Asian stocks slip as oil woes sap sentiment, euro stands tall
TOKYO (Reuters) – Asian stocks slipped on Wednesday after weaker crude oil prices took a toll on Wall Street, while the euro kept big gains after enjoying a boost from robust German economic growth.
MSCI’s broadest index of Asia-Pacific shares outside Japan was down 0.16 percent.
Australian stocks dropped 0.48 percent and South Korea’s KOSPI shed 0.5 percent.
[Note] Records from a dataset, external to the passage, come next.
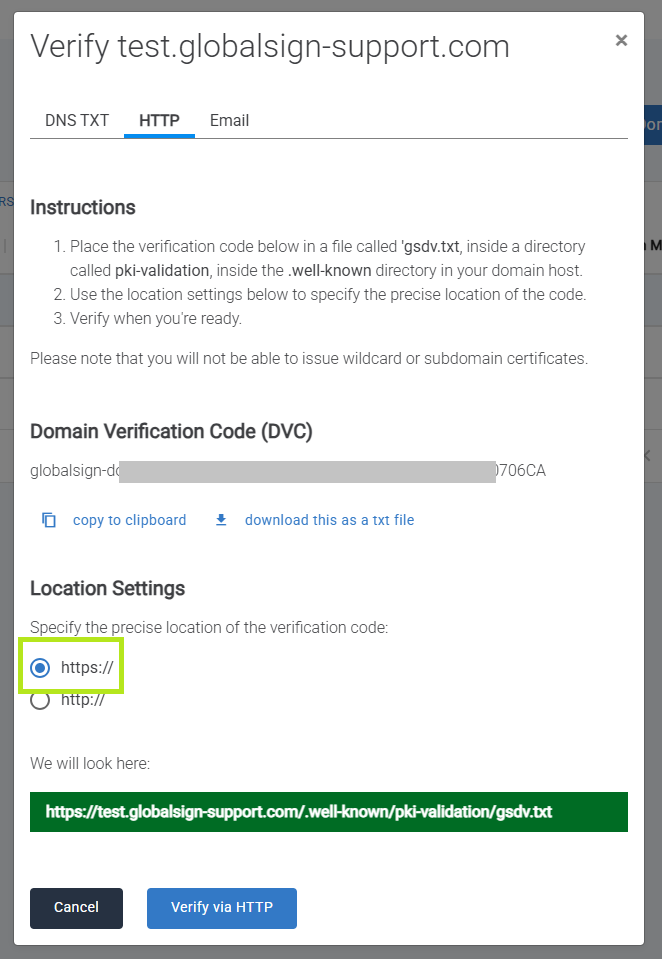The width and height of the screenshot is (662, 959).
Task: Click the Verify via HTTP button
Action: (x=221, y=908)
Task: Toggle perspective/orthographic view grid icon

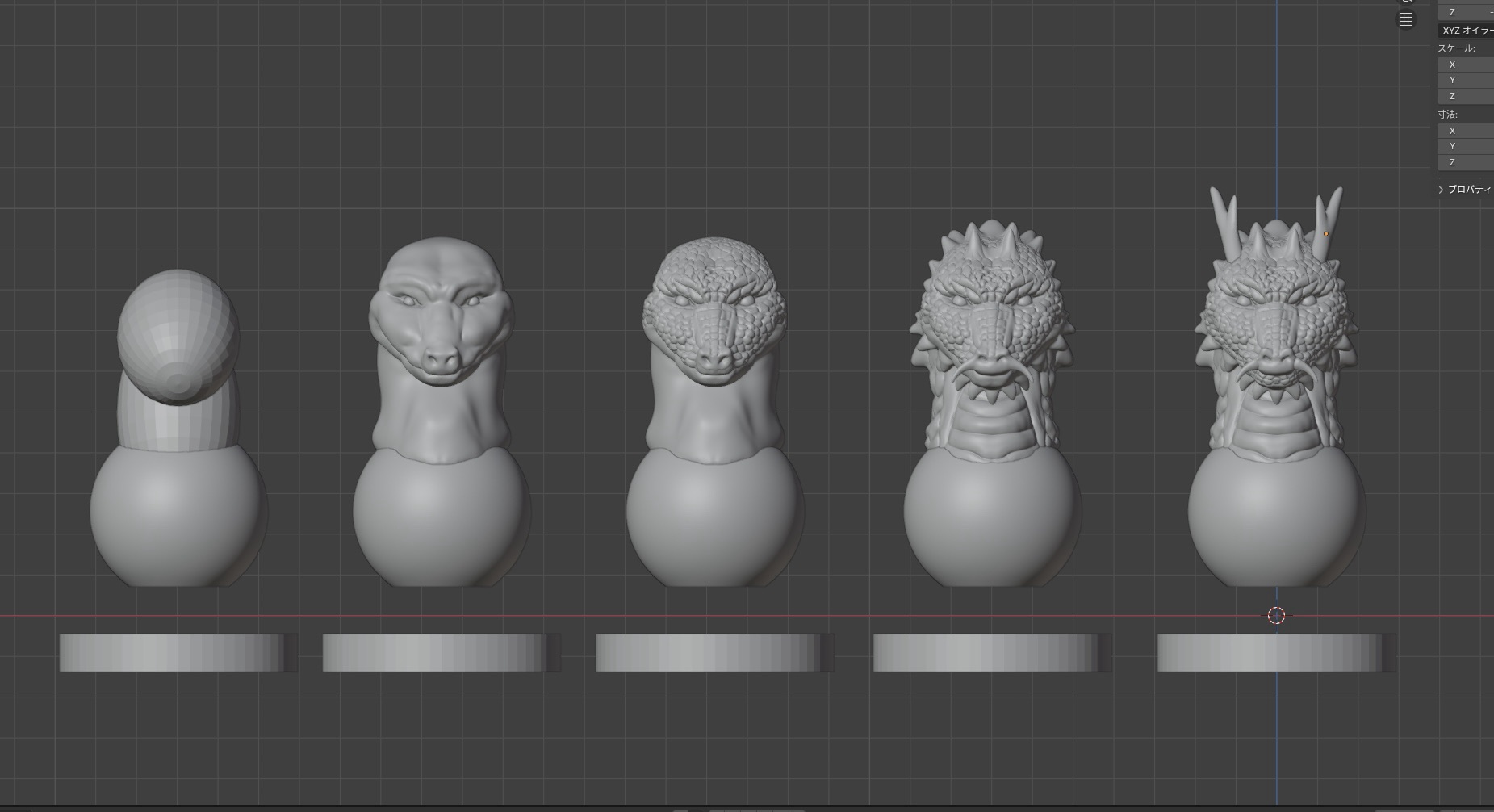Action: coord(1405,20)
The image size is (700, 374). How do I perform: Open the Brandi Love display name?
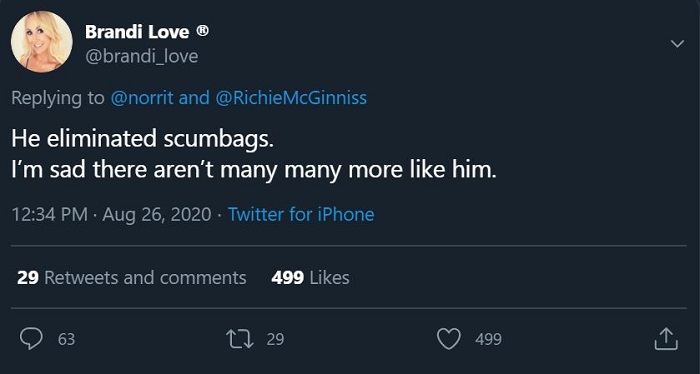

Japan’s Nikkei lost 0.8 percent.
“The decline by US equities led by energy shares is having a knock-on effect, dampening sentiment in sectors related to energy and industry,” said Masahiro Ichikawa, senior strategist at Sumitomo Mitsui Asset Management in Tokyo.
“Broadly speaking equities had enjoyed an almost uninterrupted run for the past few months, so we are seeing a bit of a correction finally emerging.”
All three major US stock indexes dipped on Tuesday as an extended drop in crude oil prices hit energy shares and as General Electric plunged for a second straight day.
The euro stood little changed at $1.1793 after rising 1.1 percent overnight to a 2-1/2-week high of $1.1805 as data showed Germany’s economy shifted into a higher gear in the third quarter.
Germany’s seasonally adjusted gross domestic product (GDP) rose by 0.8 percent on the quarter, compared with a Reuters poll forecast of 0.6 percent.
Pressured by the euro’s surge, the dollar index against a basket of six major currencies lost about 0.7 percent overnight before bouncing back modestly to 93.881.DXY.
The greenback was steady at 113.420 yen after pulling back from a high of 113.910 the previous day.
The immediate focus for the dollar, and a potential catalyst, was data on US consumer prices due later in the global day.
In commodities, crude oil prices stretched losses, weighed by forecasts for rising US crude output and a gloomier outlook for global demand growth in a report from the International Energy Agency (IEA).
US crude futures CLc1 were down 1.15 percent at $55.06 per barrel and on track for their fourth day of losses.
With oil prices having slid steadily from 28-month highs scaled last week, commodity currencies came under pressure.
The Australian dollar traded at $0.7630 and within reach of a four-month low of $0.7609 plumbed on Tuesday.
The Canadian dollar stood at C$1.2739 per dollar after weakening to a one-week low of C$1.2773 overnight.